What’s the biggest cyber threat to your company: hackers, employees, or ransomware?


Given the tremendous growth in cyberattacks during the COVID pandemic, it may be tempting to assume that external threats must naturally pose more of a cyber risk to organizations than internal threats. Yet, it’s a dangerous misconception.

A recent Solar Winds report found that hackers are the biggest source of cyber threats to public sector organizations today, but they are only marginally more of a risk than employees themselves.

These employees are not a risk due to unethical practices or nefarious morals, however, but rather due to a fundamental lack of skills and awareness of the practices they can and should be adopting to be cyber secure. The report marks the first year in the past five in which employees were not the biggest threat faced by organizations.

“Cybersecurity has been traditionally thought of as mainly an external threat but insiders - malicious or accidental can pose an equal or greater risk to organizations,” says Chris Pogue, Head of Strategic Alliances at Nuix. “Insiders typically have access to sensitive information. They know what sorts of activities their organizations are engaged in and more crucially where the critical value data sits including projects they are working on, IP, and pricing. They also likely know who would be most interested in obtaining that information, be it a competitor, a hostile or failed nation-state, or the media.“

Hackers, sloppy employees, or ransomware?

Whereas state and local governments were most likely to be concerned by external hackers, the opposite was the case with federal civilian agencies, who reported that sloppy employees remained their biggest cause for concern. Interestingly, when discussing external threats, the majority of respondents said that foreign governments represented their biggest concern, with this especially so among those in the defense sector.

State and local governments were far more likely to be threatened by hackers than other forms of public institutions, with ransomware, malware, and phishing the areas of most concern for security teams in these agencies. The ability of security teams to tackle these growing threats has been compounded by budget constraints, with half of state government-based respondents saying their budgets were being squeezed.

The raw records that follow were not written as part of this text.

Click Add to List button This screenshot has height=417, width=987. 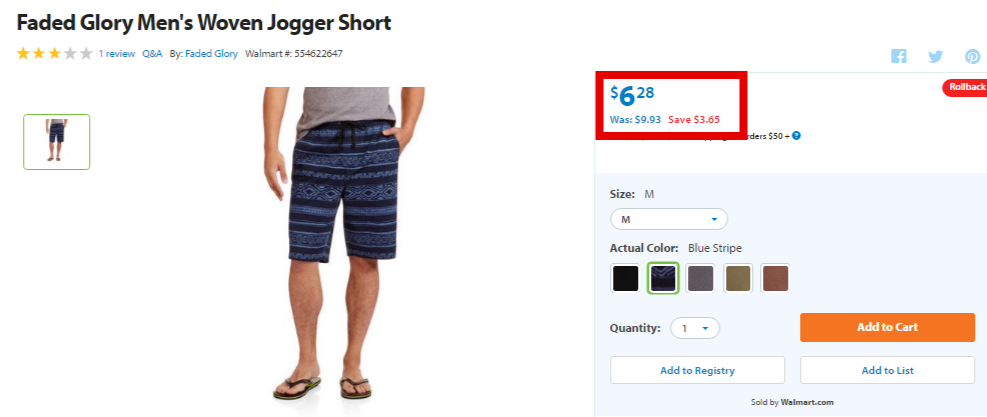pos(888,370)
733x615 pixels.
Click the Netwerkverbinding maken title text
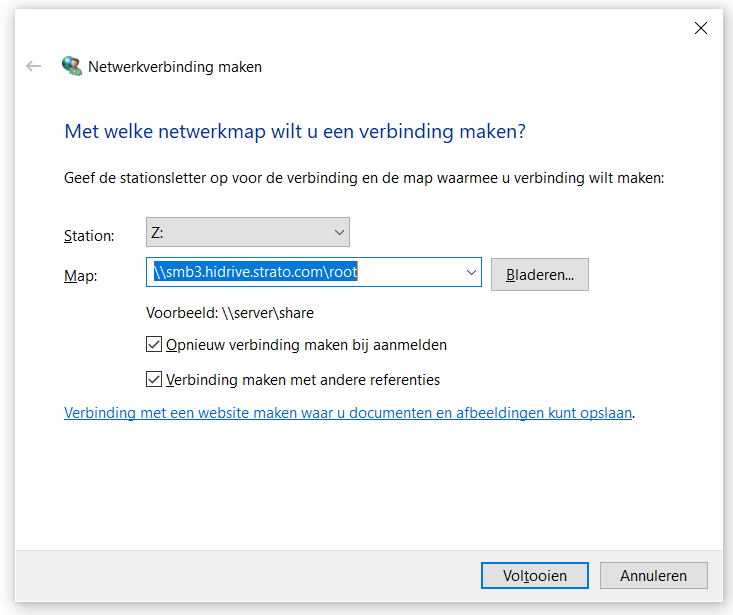point(175,67)
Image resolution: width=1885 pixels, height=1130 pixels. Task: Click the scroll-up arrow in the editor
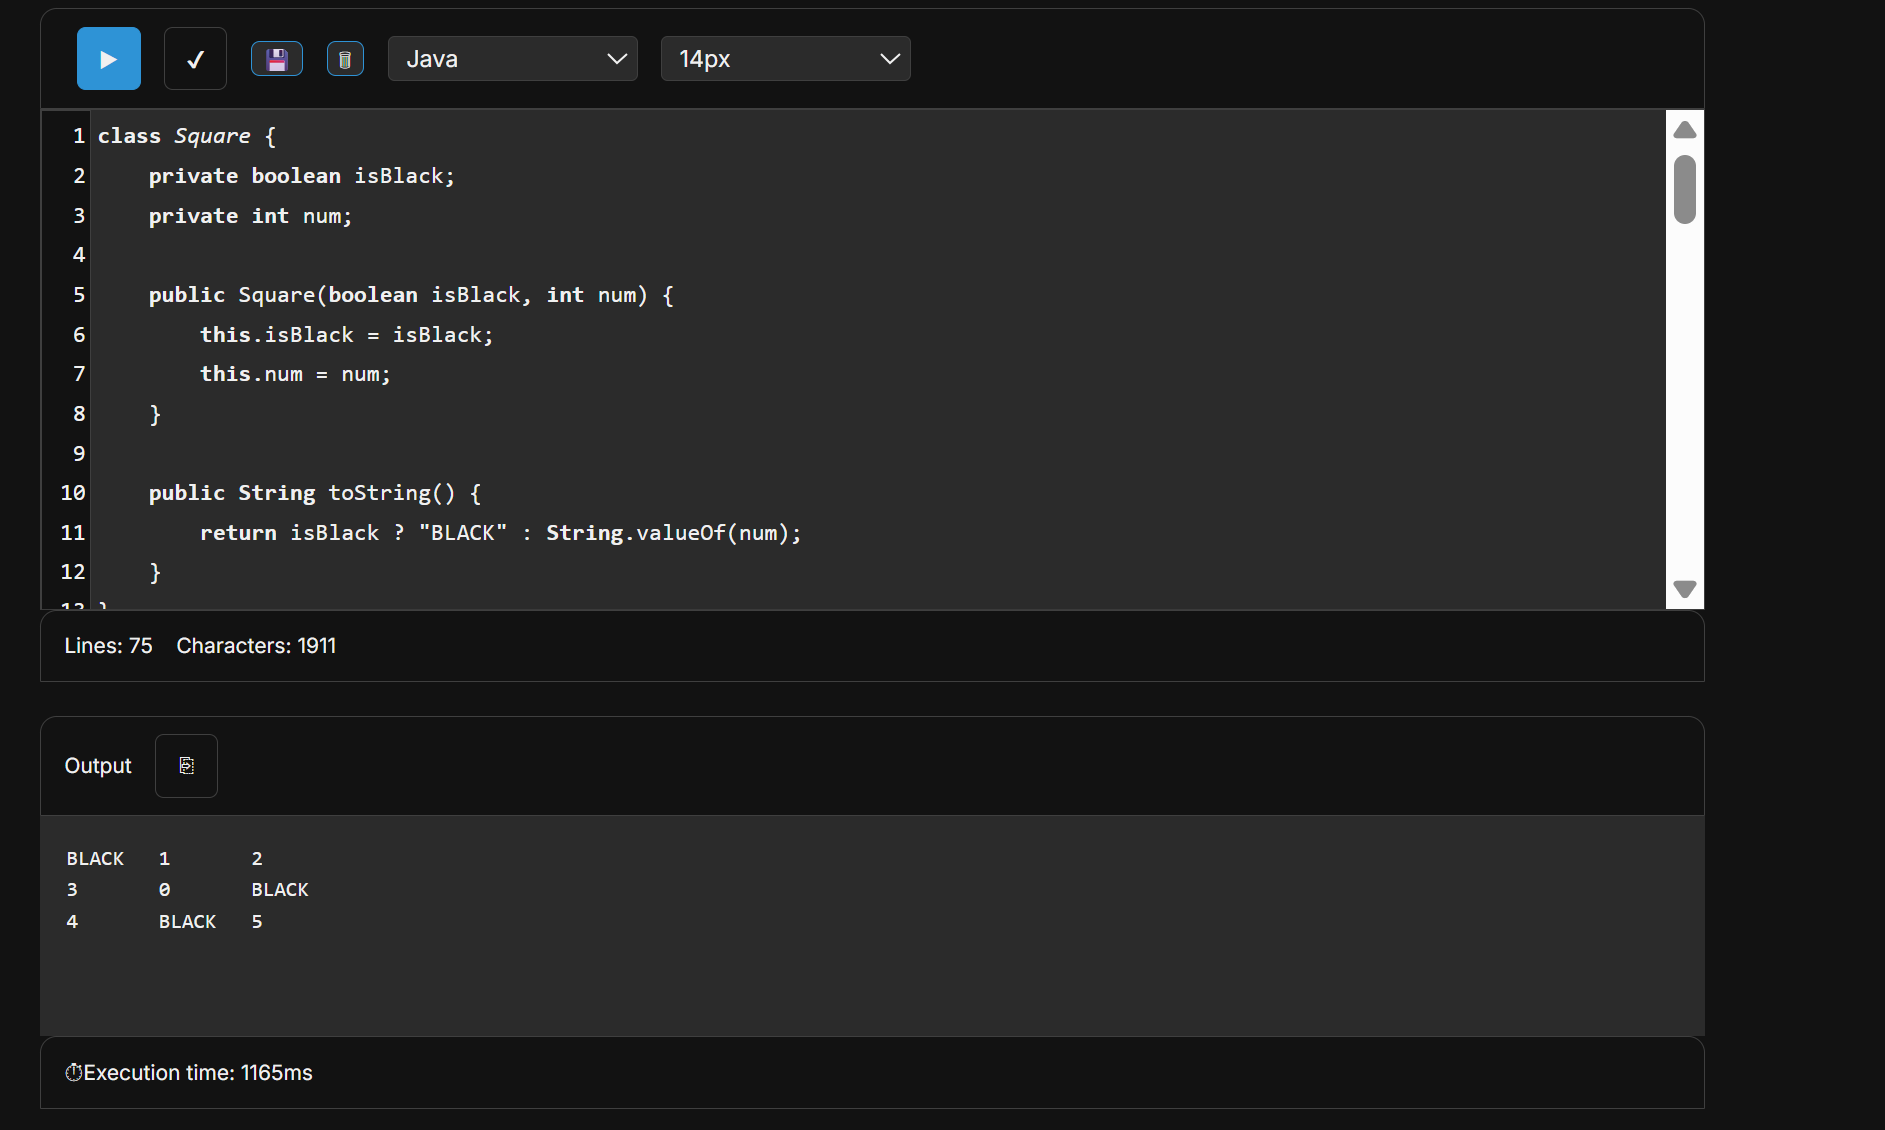click(x=1684, y=130)
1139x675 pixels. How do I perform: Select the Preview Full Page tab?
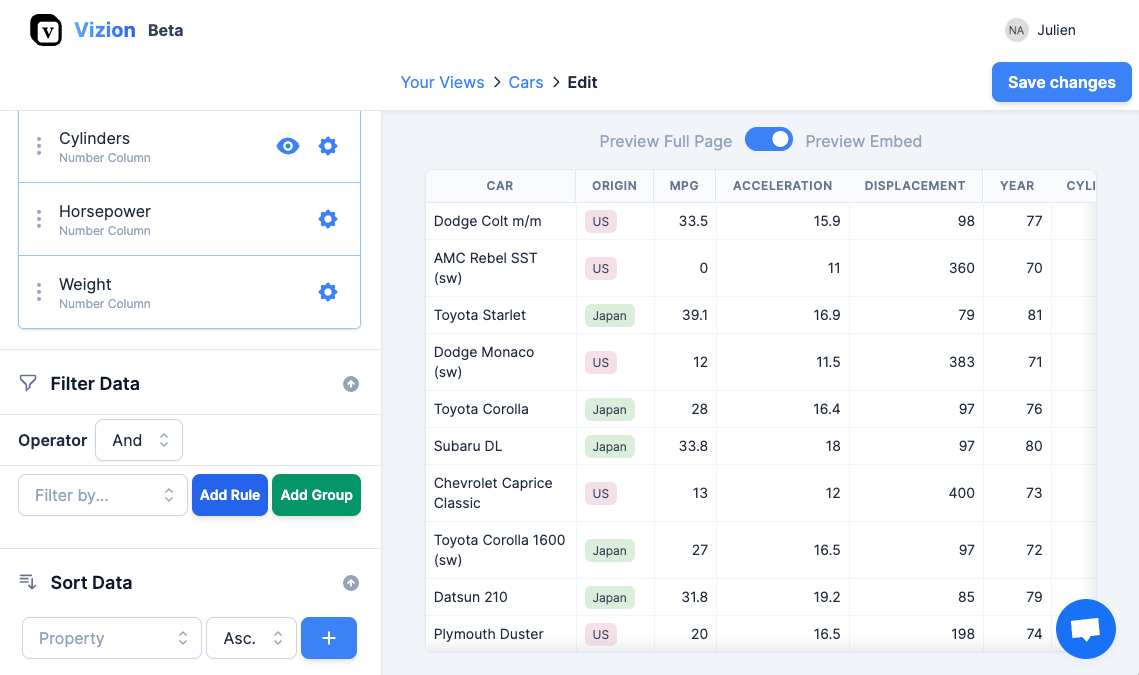[x=665, y=141]
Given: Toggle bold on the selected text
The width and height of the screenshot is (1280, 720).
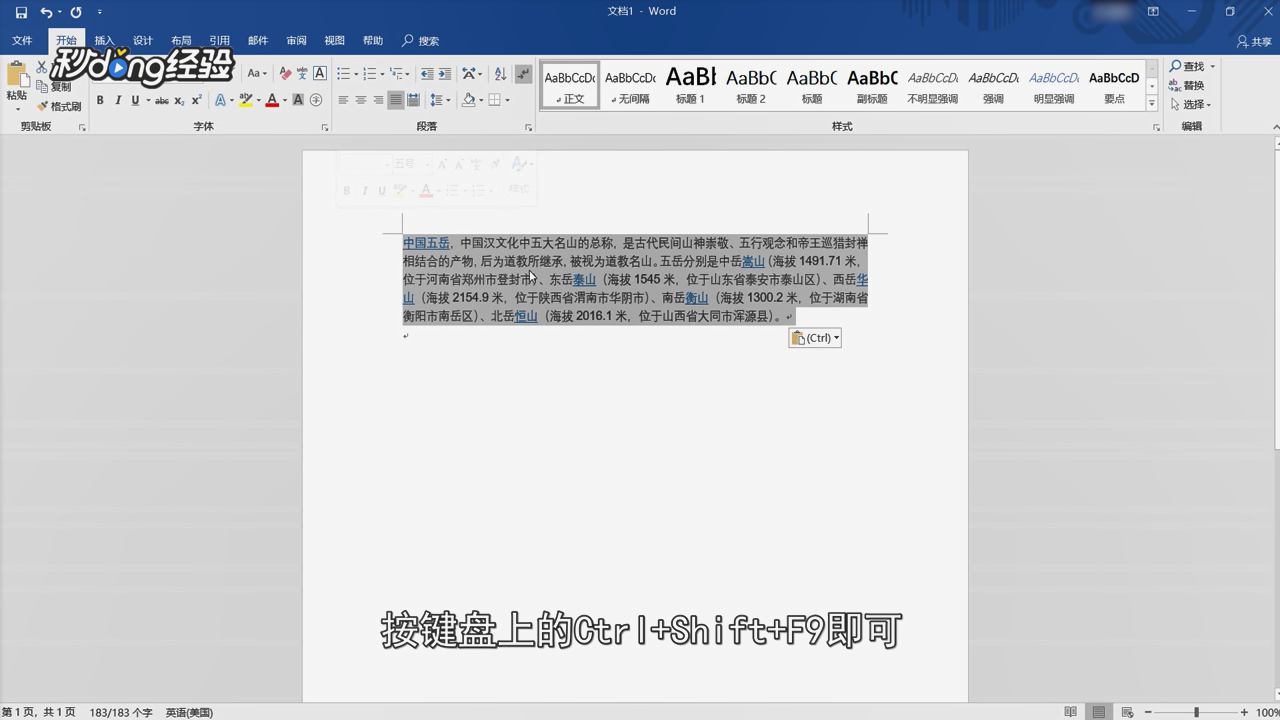Looking at the screenshot, I should (x=99, y=100).
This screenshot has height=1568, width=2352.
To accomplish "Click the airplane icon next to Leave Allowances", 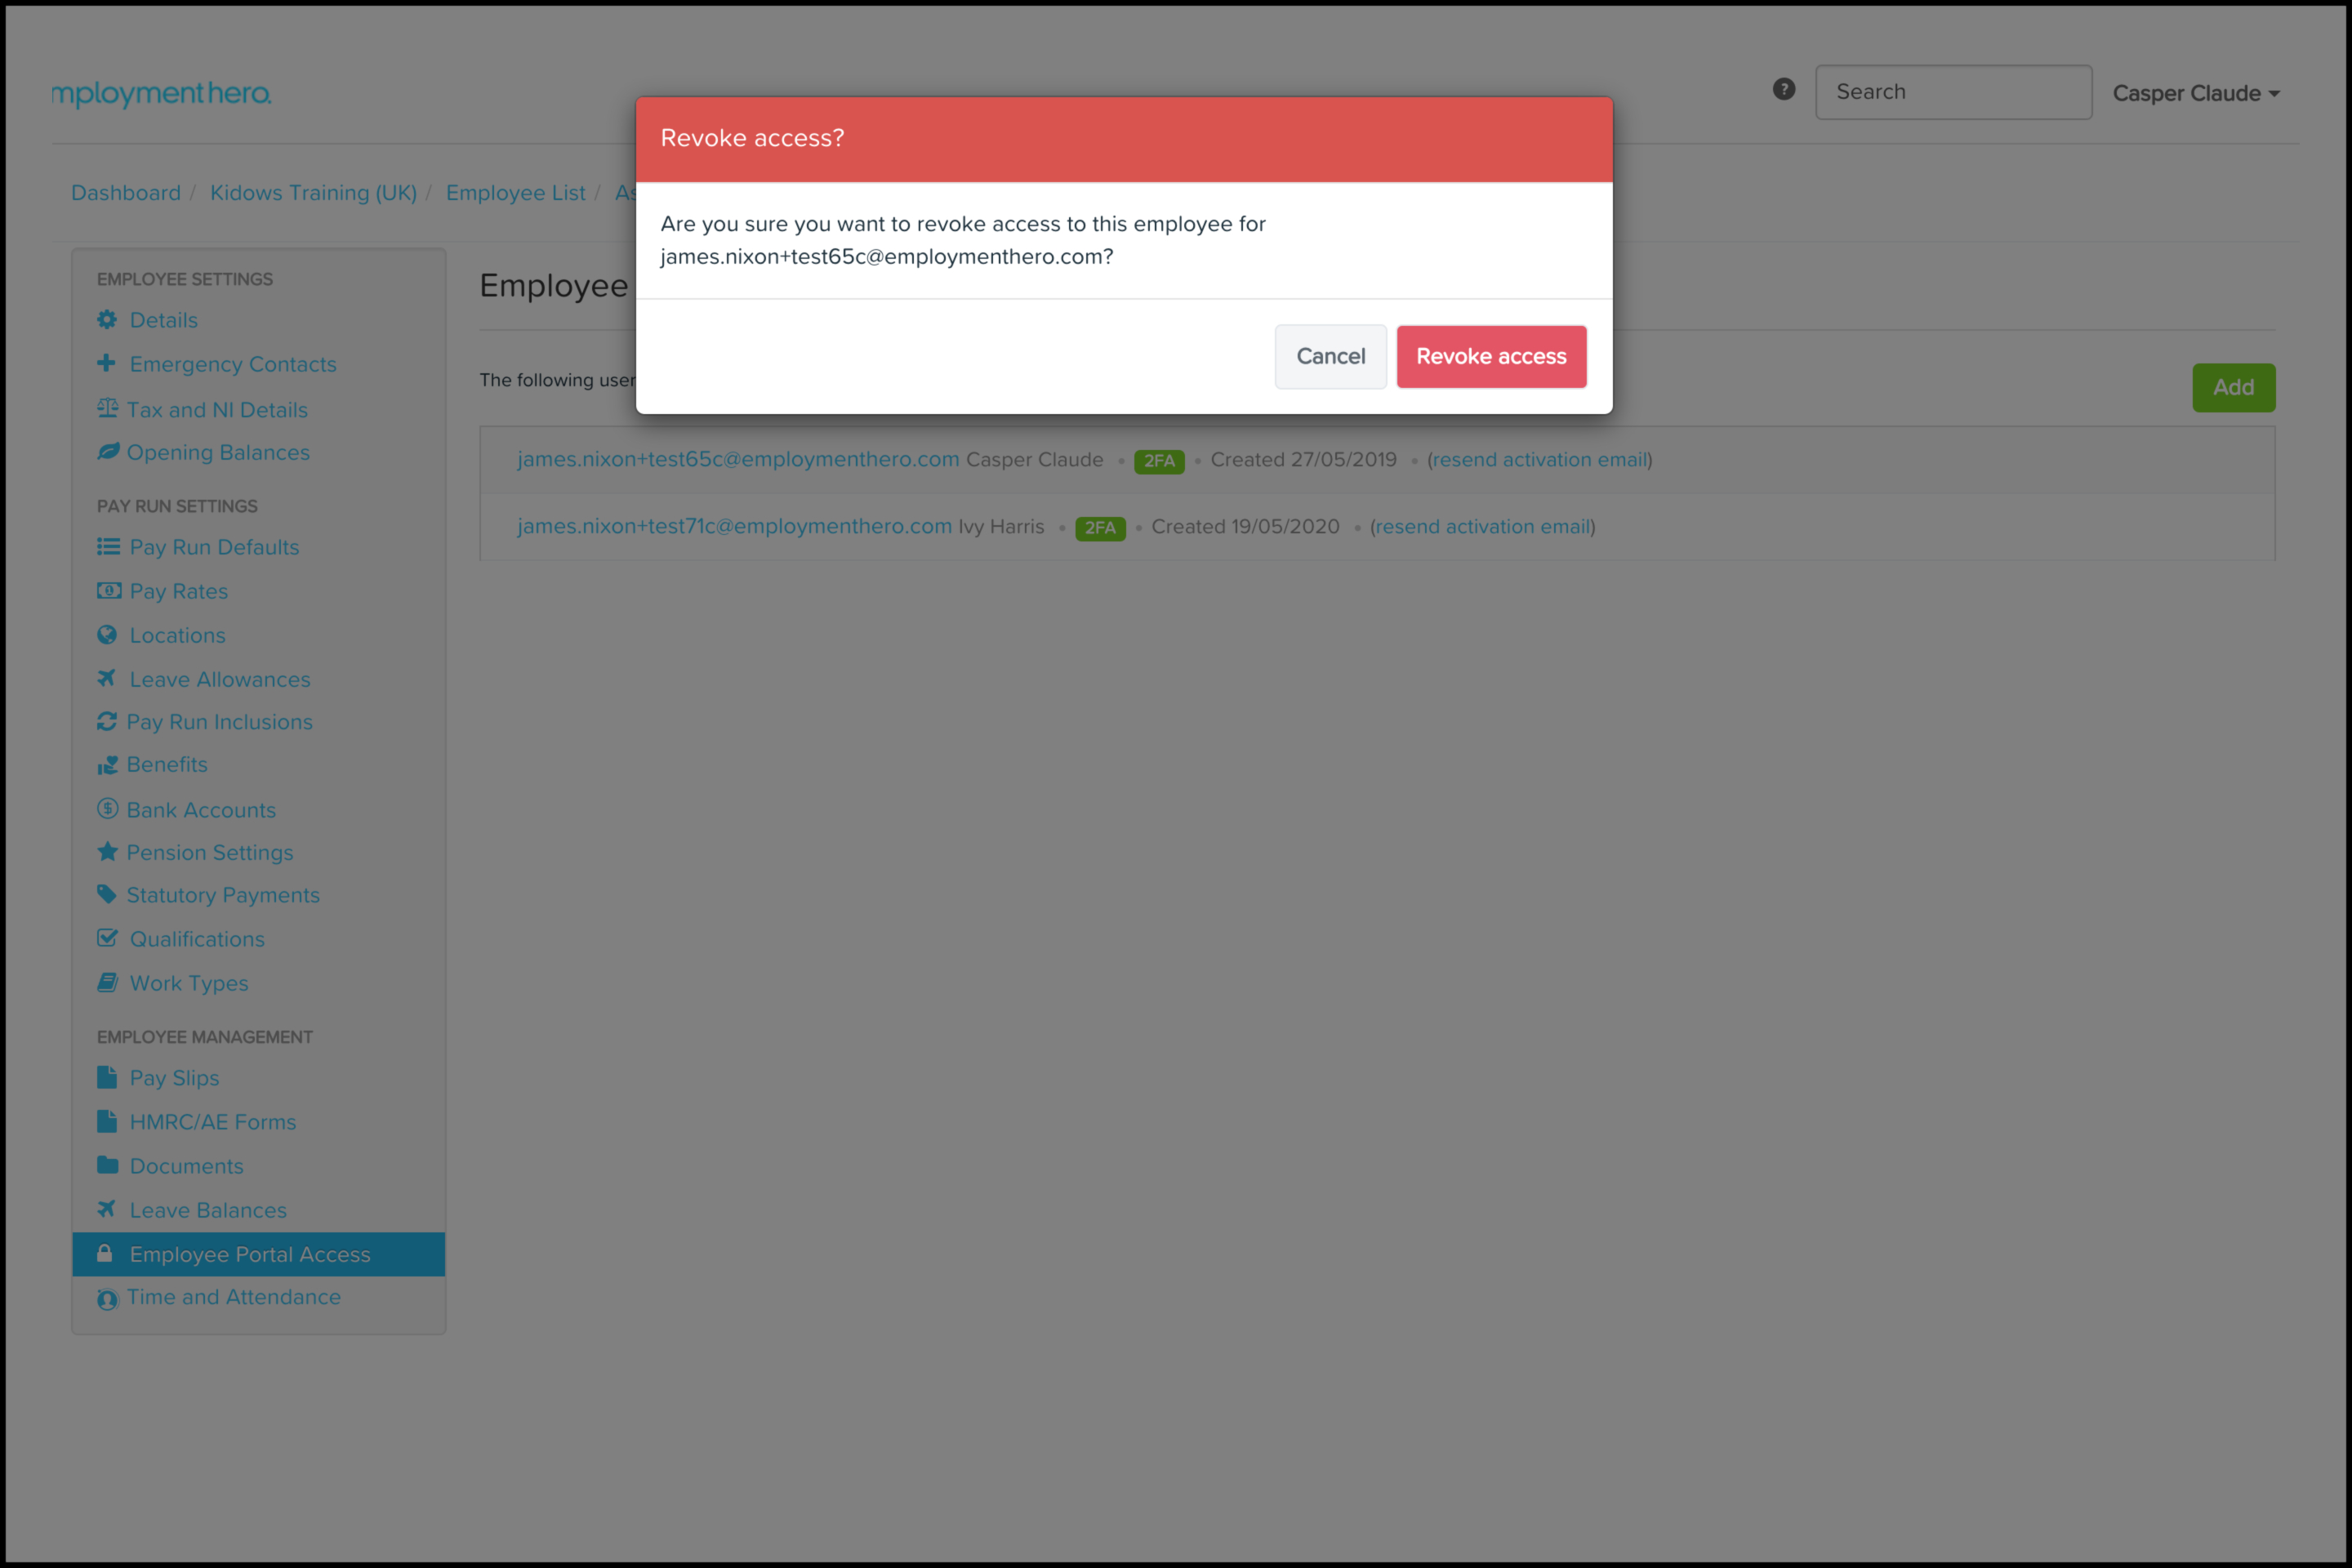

"Government agencies that deal with sensitive personal information and national security have to be much more aware of cybersecurity threats than they currently seem to be," says Martin Smith MBE, Founder and Chairman of SASIG, the Security Awareness Special Interest Group. "Good people do make mistakes, and approximately half of incidents result from careless and avoidable breaches in security. Creating a culture that makes staff aware of threats, so that recognizing them becomes second nature, will improve protection significantly."

Spotting threats

The budget constraints faced by public bodies mean that neither the time to detection nor the successful resolution of cyber breaches had improved in recent years, and especially not in comparison to the growing threat faced by organizations. This was especially problematic for educational institutions, which struggled to successfully identify the root cause of the security issues they faced, with obvious implications for their ability to successfully resolve them. In response to this, there was a consensus across public sector bodies that they would like to spend more to enhance their investigative and remediation capabilities. Improving capabilities in these areas was widely seen as crucial in order to comply with the Cybersecurity Executive Order introduced by the federal government in order to improve the nation’s cybersecurity.

As well as a fundamental lack of budget to do the increasingly complex job required of them, organizations complained about a lack of training and the expanded perimeter caused by the surge in remote working during the pandemic as particular problems. Often this training needs to be directed across operational teams, as the security teams themselves thought that they were well prepared for the threats faced today.

Most teams utilized the principle of least privilege, with 70% already implementing such a solution and even more relying on either formal or informal zero-trust-based approaches. There was also a strong desire to focus spending on replacing legacy applications, with a migration onto the cloud also strongly favored.

“Companies need to facilitate more accessible digital workplaces to allow people to work remotely. High levels of accessibility and privacy should be essential parts of the future of work,” Yoshihisa Naganuma told Cybernews.